Wednesday, August 25, 2010

Living up to Metcalf's law on social innovation communities

In my presentation last week at spigit's customer summit, I presented some statistics on spigit's social innovation communities including a comparison between actual connections established over a social network and the maximum possible connections - the basis for Metcalf's law (which is really not a law but we will continue the tradition for the time being). Given the warm reception from the audience at my explanation, I thought I will dig into this a little bit more. This blog post is the result of my investigation.

First let me set some context on Metcalfe's Law. Metcalfe, inventor of the Ethernet protocol, was originally talking about how the "value" of a network of compatibly communicating machines grows quadratically (not linearly). I found this post that shows a reproduction of his original slide. The basis for this assertion is the fact that in a network of "n" nodes, each node can communicate with n-1 nodes hence there are n*(n-1)/2 possible pair-wise connections on such a network. The value of a network is really in its power of establishing communication among its nodes. The number of possible connections is of the order O(n2) as n becomes large which leads to Metcalfe's law.

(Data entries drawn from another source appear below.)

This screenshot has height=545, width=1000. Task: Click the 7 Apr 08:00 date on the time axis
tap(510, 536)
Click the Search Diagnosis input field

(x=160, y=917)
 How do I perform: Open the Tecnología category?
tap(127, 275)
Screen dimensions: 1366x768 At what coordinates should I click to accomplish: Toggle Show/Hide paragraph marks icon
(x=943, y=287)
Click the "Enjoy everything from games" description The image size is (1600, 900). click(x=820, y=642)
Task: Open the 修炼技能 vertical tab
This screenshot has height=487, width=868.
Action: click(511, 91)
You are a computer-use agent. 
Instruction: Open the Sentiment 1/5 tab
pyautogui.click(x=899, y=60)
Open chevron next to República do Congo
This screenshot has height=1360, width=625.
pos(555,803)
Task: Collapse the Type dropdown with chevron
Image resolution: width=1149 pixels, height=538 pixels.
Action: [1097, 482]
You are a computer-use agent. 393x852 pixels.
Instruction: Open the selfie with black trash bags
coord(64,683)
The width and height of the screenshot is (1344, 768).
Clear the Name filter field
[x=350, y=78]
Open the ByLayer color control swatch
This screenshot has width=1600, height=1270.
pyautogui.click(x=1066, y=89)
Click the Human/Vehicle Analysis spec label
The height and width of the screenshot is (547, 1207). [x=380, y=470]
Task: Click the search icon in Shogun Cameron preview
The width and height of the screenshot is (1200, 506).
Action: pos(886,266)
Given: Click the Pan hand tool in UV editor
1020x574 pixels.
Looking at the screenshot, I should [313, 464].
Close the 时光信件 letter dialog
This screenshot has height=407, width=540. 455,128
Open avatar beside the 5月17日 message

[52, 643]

The mathematics works the same for any network so it is possible to apply the basic thought to other networks including human ones. If each person in an on-line community communicate with all other members, the total number of communication links will be of the order O(n2). Although this may be the ideal scenario, what's the reality like? I performed some analysis on Spigit communities to answer that question. The chart below shows the number of connections in the network plotted against the size of the social network. Three types of connections are plotted:
  1. Conversational - Post-response connections between original poster of an idea, blog post, forum thread etc. and a commenter. Note that multiple exchange between two people count as one connection.
  2. Conversations and Evaluations - In addition to conversations, this includes voting/rating interactions between two users
  3. All connections - These include viewer-poster and linked-in style connections in addition to 1&2


This sanitized version of the graph does not show the numerical data but does depict the trends I observed in my analysis. The chart also shows a plot of linear and nlog(n) functions to give readers an idea about the order of change. Looking at the chart and the numbers behind it, it is clear that the number of conversational connections increases more or less linearly with the community size. The number of connections representing all interactions certainly did not grow at a quadratic rate but the fluctuations were too high to draw any meaningful conclusion. The linear variation in conversational connections is consistent with the long tail pattern of conversations found in all communities. There are a relatively fewer number of individuals who are extremely well connected, but the majority of users are part of the long tail and have a limited number of connections that is independent of the community size.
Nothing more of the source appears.